SET PROBLEM: Copy out the entries from the line with "You are a computer-use" up to and including the line with "786x769 pixels. tap(473, 457)", word for word, and leave the pictures out.

DATA LINES:

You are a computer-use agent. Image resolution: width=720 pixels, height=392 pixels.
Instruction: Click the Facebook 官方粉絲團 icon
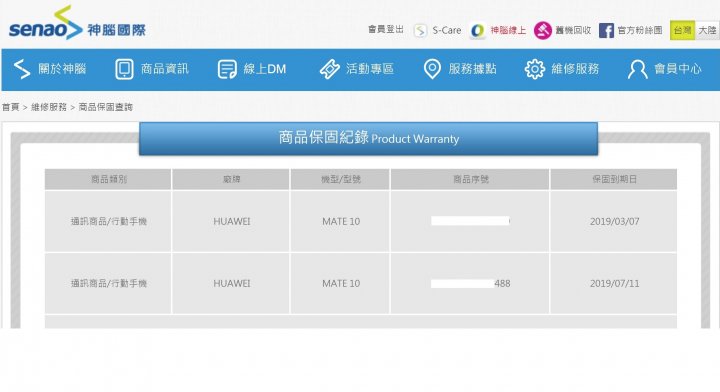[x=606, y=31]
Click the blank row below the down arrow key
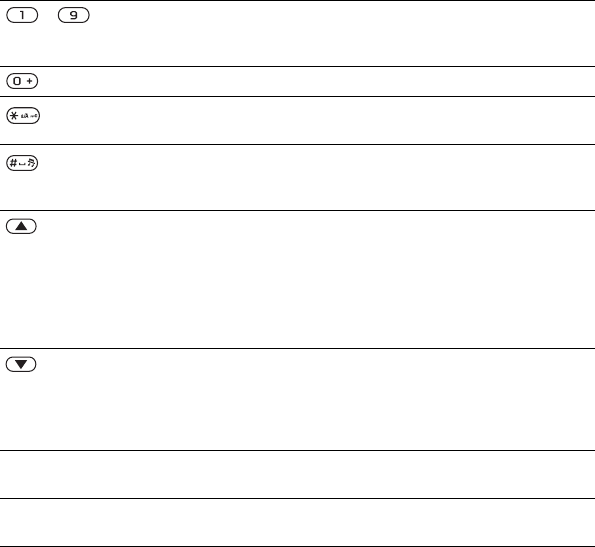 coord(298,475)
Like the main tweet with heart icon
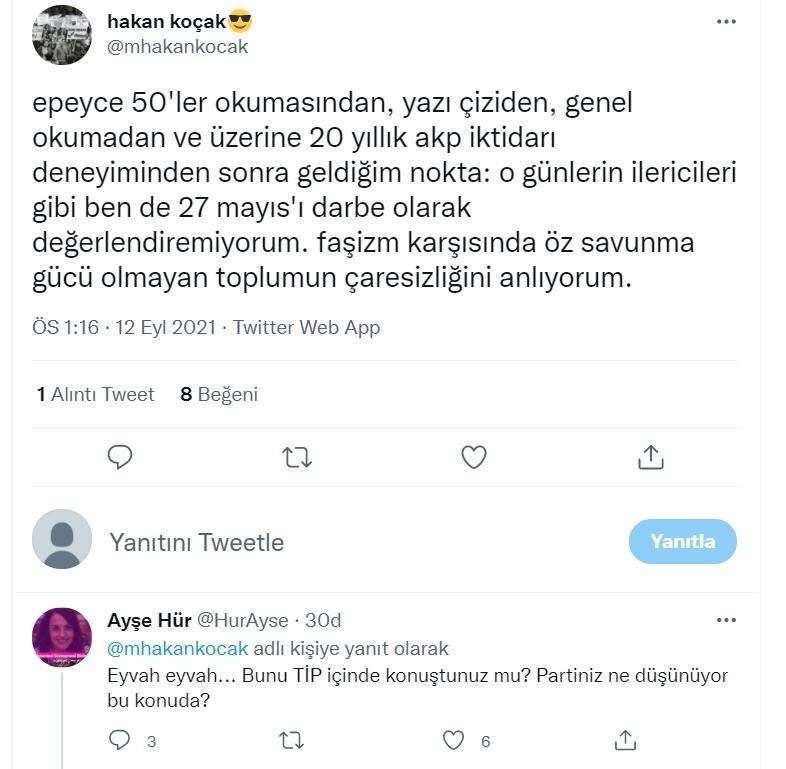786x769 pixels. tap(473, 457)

* * *

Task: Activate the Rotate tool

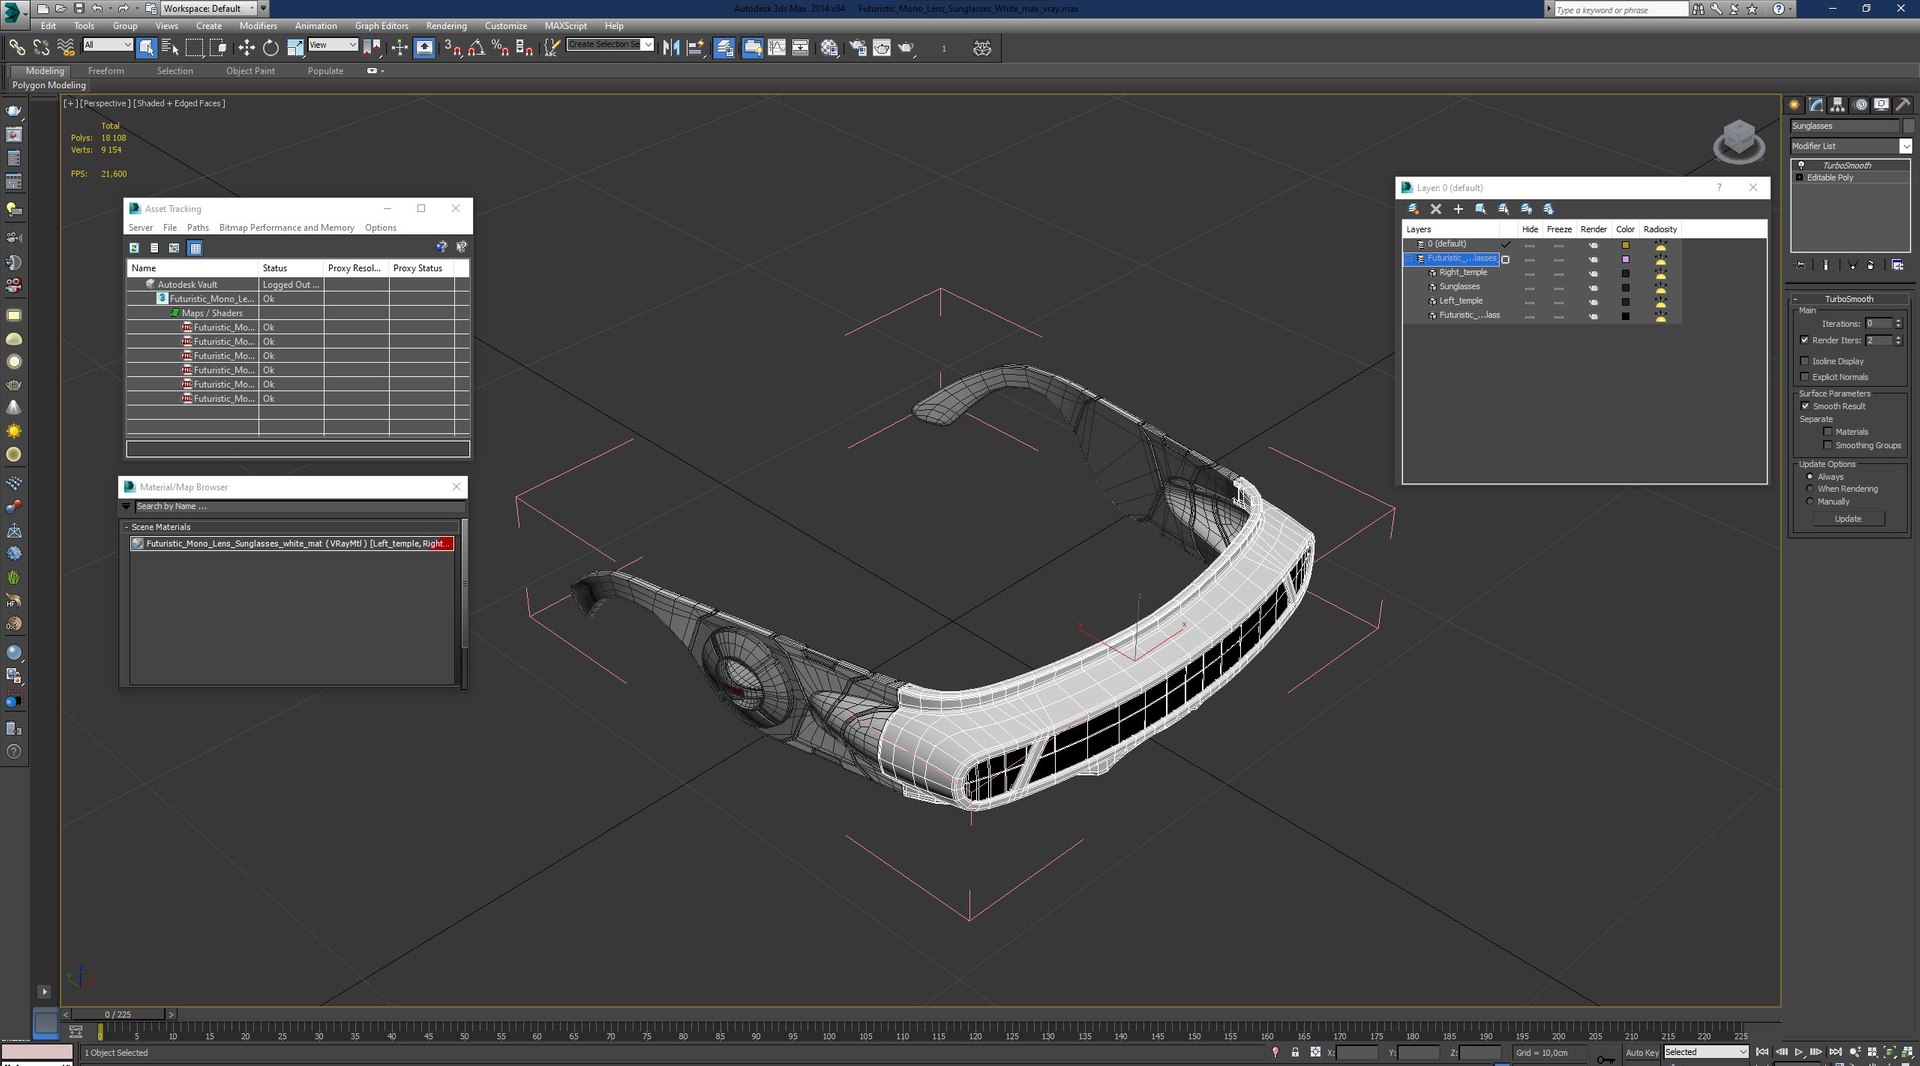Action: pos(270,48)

* * *

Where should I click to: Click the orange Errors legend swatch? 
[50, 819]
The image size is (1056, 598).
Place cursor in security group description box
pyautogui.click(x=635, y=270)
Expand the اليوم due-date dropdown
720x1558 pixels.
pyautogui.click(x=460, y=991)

WORKED SOLUTION:
You are a computer-use agent. Image resolution: width=720 pixels, height=392 pixels.
Instruction: Click the Facebook 官方粉絲團 icon
[x=606, y=31]
Click the blank row below the down arrow key
 coord(298,475)
Like the main tweet with heart icon
786x769 pixels. tap(473, 457)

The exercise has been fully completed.